Follow these steps to set up the plug-in: Extract the tarball for the toolchain into / as root. The toolchain will be installed into /opt/poky. To use the plug-in, first open or create an existing project. If you are creating a new project, the "C GTK+" project type will allow itself to be cross-compiled. However, you should be aware that this type uses "glade" for the UI. To activate the plug-in, select "Edit -> Preferences" and then choose "General" from the left hand side. Choose the "Installed plug-ins" tab, scroll down to "Poky SDK" and check the box. The plug-in is now activated but not configured.
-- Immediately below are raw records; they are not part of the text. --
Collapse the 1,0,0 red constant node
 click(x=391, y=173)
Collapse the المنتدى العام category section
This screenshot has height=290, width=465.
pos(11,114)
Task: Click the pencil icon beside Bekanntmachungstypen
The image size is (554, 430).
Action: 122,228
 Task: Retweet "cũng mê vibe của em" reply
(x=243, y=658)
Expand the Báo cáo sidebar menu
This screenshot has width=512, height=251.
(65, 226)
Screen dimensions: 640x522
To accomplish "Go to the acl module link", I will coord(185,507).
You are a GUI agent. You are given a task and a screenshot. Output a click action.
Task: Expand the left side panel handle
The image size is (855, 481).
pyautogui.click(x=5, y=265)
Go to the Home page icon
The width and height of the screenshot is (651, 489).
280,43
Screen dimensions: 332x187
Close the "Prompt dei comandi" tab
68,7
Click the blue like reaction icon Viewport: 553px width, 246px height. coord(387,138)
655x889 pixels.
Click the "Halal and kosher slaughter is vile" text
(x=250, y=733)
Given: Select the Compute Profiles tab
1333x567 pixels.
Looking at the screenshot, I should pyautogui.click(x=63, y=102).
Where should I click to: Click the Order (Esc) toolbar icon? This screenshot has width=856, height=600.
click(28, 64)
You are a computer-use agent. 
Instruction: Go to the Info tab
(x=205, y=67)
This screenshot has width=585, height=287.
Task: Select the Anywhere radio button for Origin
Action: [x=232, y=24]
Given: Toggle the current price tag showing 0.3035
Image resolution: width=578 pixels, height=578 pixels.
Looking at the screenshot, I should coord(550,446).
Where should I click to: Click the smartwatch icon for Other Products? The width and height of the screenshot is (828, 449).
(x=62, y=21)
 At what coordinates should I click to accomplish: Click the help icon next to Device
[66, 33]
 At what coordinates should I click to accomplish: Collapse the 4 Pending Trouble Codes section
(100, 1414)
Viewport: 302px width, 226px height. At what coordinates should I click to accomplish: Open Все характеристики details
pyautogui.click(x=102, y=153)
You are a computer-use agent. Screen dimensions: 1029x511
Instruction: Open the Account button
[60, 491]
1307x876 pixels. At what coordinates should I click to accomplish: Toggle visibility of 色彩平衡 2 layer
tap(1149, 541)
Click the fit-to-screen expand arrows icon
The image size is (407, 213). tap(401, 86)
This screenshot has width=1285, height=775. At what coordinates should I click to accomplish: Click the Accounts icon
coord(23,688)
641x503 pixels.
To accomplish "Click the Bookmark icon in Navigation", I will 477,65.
You can find the configuration options for the SDK by choosing the Poky SDK icon from the left hand side. You need to define the following options: SDK root: If you use an external toolchain you need to set SDK root, which is the root directory of the SDK's sysroot. For an i586 SDK directory is /opt/poky/. This directory will contain "bin", "include", "var" and so forth under your selected target architecture subdirectory /opt/poky/sysroot/i586-poky-linux/. The cross-compile tools you need are in /opt/poky/sysroot/i586-pokysdk-linux/. Poky root: If you have a local Poky build tree, you need to set the Poky root, which is the root directory of the poky build tree. If you build your i586 target architecture under the subdirectory of build_x86 within your Poky tree, the Poky root directory should be $<poky_tree>/build_x86/. Target Architecture: This is the cross compile triplet, for example, "i586-poky-linux". This target triplet is the prefix extracted from the set up script file's name. For example, if the script file name is /opt/poky/environment-setup-i586-poky-linux then the extracted target triplet is "i586-poky-linux". Kernel: Use the file chooser to select the kernel used with QEMU. Root filesystem: Use the file chooser to select the root filesystem directory. This directory is where you use "poky-extract-sdk" to extract the poky-image-sdk tarball.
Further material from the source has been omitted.